摘錄:
****************
華倫·愛德華·巴菲特(Warren Edward Buffett)與威廉·亨利·蓋茲三世(William Henry Gates III)相識於1991年;兩人一起玩牌、打高爾夫、嘻笑打諢、交換商業秘密、共享垃圾食物。人們很少改變,往往只有心愛的伴侶或至交好友才可能讓人改變,而且這種改變還是暫時的──它需要伴侶好友們有增無已的施壓。華倫和比爾與日俱增的友誼帶來內在與外在的變化,這種轉變在一開始很微小,而且帶有玩笑意味,但逐漸成為影響深遠的轉變。
****************
所列記錄:

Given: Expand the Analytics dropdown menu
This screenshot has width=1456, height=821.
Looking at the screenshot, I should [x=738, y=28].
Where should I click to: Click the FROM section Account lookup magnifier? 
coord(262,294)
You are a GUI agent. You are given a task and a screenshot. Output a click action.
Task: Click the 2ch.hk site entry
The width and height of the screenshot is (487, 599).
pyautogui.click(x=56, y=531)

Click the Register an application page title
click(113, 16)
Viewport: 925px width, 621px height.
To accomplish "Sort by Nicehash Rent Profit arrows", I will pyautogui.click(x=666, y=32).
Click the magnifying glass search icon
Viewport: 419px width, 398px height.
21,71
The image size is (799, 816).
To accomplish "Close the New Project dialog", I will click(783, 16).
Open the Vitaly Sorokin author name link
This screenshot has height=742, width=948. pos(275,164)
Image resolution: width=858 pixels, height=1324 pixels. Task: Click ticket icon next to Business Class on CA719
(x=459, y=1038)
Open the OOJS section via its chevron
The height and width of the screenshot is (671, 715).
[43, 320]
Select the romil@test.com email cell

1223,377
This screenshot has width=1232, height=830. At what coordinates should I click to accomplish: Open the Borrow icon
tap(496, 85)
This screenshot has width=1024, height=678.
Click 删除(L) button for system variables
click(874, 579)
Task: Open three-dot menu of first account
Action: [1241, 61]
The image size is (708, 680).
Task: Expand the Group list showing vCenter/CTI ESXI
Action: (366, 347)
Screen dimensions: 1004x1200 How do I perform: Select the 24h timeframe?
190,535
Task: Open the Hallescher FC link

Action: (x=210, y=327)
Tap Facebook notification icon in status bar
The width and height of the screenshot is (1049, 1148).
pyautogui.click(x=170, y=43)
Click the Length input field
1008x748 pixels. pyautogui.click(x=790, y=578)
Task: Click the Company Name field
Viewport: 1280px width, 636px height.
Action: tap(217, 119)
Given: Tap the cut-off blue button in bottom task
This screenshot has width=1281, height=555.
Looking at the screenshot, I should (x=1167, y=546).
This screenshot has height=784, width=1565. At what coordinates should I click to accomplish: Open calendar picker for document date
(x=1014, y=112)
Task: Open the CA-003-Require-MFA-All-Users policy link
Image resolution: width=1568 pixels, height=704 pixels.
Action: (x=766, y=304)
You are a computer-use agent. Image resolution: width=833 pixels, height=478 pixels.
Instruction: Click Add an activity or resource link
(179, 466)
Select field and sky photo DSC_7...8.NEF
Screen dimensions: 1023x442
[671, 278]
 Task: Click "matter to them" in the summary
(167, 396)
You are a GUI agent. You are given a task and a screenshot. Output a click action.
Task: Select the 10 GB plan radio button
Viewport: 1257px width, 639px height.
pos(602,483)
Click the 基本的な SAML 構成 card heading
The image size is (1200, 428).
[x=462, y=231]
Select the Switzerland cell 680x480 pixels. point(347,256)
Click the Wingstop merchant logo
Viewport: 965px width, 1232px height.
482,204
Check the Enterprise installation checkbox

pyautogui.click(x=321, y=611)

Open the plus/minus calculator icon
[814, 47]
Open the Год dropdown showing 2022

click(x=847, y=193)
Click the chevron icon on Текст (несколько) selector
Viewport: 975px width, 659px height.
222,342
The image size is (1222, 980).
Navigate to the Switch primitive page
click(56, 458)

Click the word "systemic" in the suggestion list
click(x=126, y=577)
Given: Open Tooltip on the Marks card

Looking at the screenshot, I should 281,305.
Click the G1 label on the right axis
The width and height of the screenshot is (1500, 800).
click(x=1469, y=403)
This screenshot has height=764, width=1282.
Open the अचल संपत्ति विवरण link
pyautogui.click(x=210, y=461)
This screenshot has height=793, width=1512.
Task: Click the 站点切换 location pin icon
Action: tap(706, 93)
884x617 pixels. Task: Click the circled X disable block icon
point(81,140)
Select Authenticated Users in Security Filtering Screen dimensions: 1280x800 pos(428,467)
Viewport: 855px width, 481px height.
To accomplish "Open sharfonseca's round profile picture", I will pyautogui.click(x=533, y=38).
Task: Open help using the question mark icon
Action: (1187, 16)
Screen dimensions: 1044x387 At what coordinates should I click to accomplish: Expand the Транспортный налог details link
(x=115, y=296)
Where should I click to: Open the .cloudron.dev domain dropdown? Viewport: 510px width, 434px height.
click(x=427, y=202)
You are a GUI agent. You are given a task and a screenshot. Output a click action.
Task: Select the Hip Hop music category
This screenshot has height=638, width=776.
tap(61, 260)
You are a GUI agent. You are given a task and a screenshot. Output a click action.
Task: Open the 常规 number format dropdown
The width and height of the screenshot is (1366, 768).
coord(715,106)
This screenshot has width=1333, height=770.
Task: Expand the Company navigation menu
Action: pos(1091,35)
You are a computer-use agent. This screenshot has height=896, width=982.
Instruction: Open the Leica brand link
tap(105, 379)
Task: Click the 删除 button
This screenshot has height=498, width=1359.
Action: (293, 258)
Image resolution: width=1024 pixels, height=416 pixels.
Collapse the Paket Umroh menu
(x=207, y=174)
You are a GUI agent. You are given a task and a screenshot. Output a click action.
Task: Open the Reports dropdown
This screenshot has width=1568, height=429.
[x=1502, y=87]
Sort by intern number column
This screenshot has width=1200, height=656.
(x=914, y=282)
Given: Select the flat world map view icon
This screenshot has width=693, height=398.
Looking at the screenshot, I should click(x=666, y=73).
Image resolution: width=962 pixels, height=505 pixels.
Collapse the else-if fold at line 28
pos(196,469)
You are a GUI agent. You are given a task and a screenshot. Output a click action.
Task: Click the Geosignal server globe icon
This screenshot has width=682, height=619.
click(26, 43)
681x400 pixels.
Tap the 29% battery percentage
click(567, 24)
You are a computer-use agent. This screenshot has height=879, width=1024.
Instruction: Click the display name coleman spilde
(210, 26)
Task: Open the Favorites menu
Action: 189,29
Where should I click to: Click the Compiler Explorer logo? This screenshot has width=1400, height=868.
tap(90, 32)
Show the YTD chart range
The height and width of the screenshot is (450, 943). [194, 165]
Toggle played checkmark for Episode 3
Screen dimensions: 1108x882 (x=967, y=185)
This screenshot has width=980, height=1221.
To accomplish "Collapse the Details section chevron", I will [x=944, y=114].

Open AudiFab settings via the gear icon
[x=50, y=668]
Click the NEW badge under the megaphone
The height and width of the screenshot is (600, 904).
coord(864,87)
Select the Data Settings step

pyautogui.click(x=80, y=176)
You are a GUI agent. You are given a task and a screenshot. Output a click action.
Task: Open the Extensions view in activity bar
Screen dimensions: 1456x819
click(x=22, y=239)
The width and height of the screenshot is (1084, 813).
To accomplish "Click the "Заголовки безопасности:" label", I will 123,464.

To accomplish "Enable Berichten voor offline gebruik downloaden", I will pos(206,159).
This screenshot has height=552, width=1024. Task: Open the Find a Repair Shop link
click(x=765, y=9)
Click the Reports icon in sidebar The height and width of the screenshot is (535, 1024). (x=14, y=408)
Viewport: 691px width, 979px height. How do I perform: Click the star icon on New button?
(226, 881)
****************
任務:
依摘錄回答下列問題:
1. 巴菲特與蓋茲在哪一年相識?
2. 人們往往只有被誰影響才可能改變?
3. 兩人友誼帶來的轉變,一開始是什麼樣子?

本題作答:
1. 1991年。
2. 心愛的伴侶或至交好友。
3. 很微小,而且帶有玩笑意味。